Traditional tenants in the finance, insurance and real estate (FIRE) industries continue to dominate the tenant base in the market, although these sectors have seen a fair amount of rightsizing. This, combined with the continued wave of deliveries in the next year, will put pressure on the market as the amount of vacant space rises.
Net absorption slid slightly from last quarter’s total of 125,900 square feet, recording 104,100 square feet of demand.
Vacancy corresponded with a 30-basis-point drop to 20%.
The overall asking rental rate rose by $0.02 to $40.19 per square foot (PSF) full service gross (FSG), marking a 4.4% increase since the end of 2016.
The Financial District and Greater Downtown/Arts District drove leasing volume for the quarter, accounting for 88% of all activity.
No new projects completed this quarter, though all but one of the properties in the current pipeline are scheduled to deliver in 2018..

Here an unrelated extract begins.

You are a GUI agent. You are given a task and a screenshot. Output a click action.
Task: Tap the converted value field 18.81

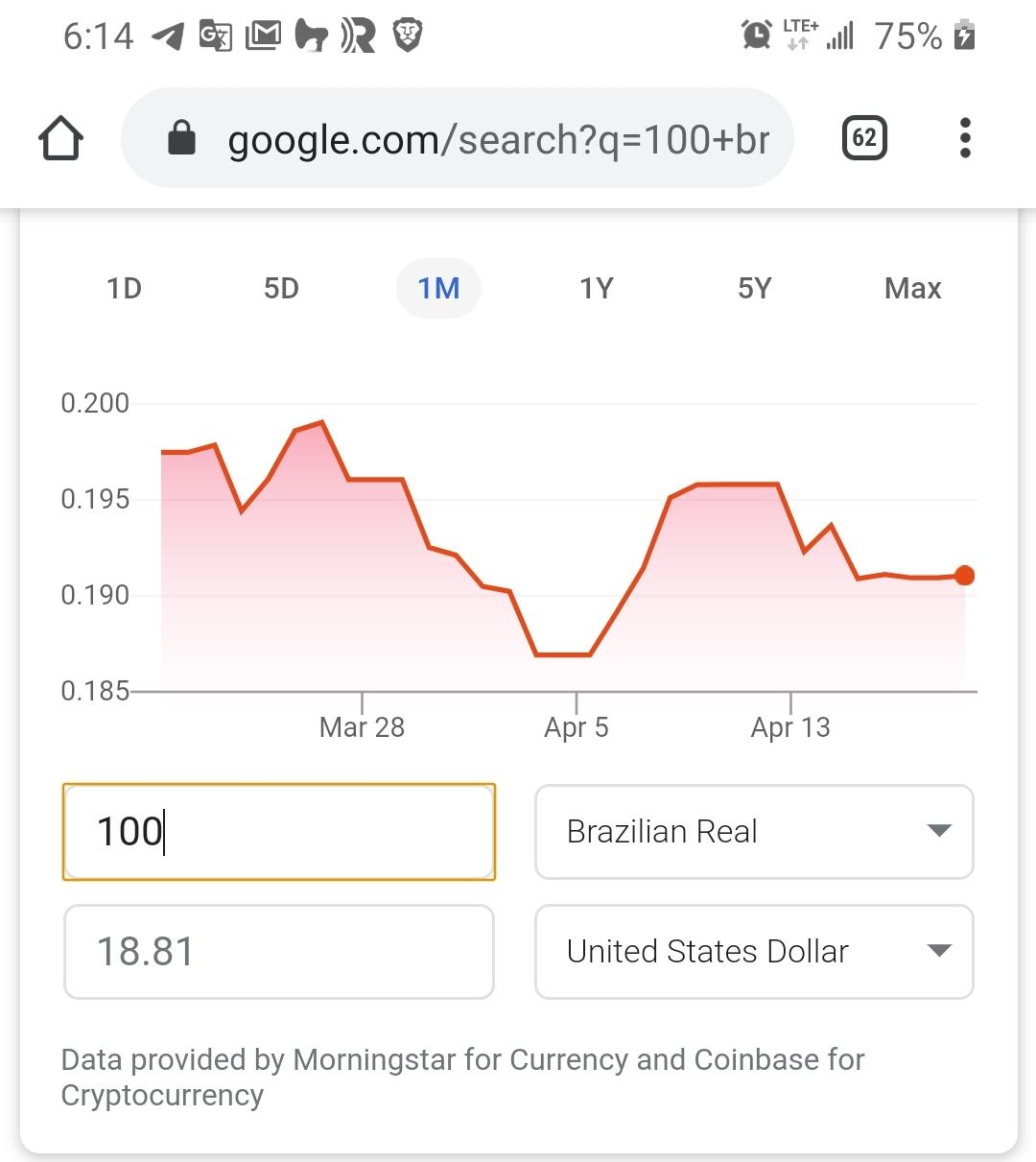(x=279, y=952)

Downtown LA market vacancy is expected to rise despite positive demand. Continued rightsizing and the delivery of speculative office space on the fringe of the CBD will potentially outweigh interest from out-of-market tenants. The introduction of new inventory to the market pushed asking rental rates in the earlier part of the year, but there are signs that landlords have started to rein in the upper limits of those rates. Investment activity, while lower than 2016, will continue into early 2018 as a few properties remain on the market.
Vacancy is expected to increase as new construction deliveries in the Greater Downtown/Arts District submarket have the potential to outweigh demand from tenants. A focus on efficient workplace design and new construction deliveries could temper demand from future out-of-market relocations to Downtown. While newly constructed vacant space will keep rents high, rightsizing and fewer tenants in the market could cause rents to slide in the future. Future construction will provide an abundance of high quality creative space to the market, as Downtown Los Angeles accounts for 35% of all new construction in Los Angeles County. Its effect on vacancy will depend on delivery timing and pre-leasing activity. Capitalization rates are expected to continue compressing while sale prices rise as Los Angeles County remains a favorable investment environment for foreign and domestic capital.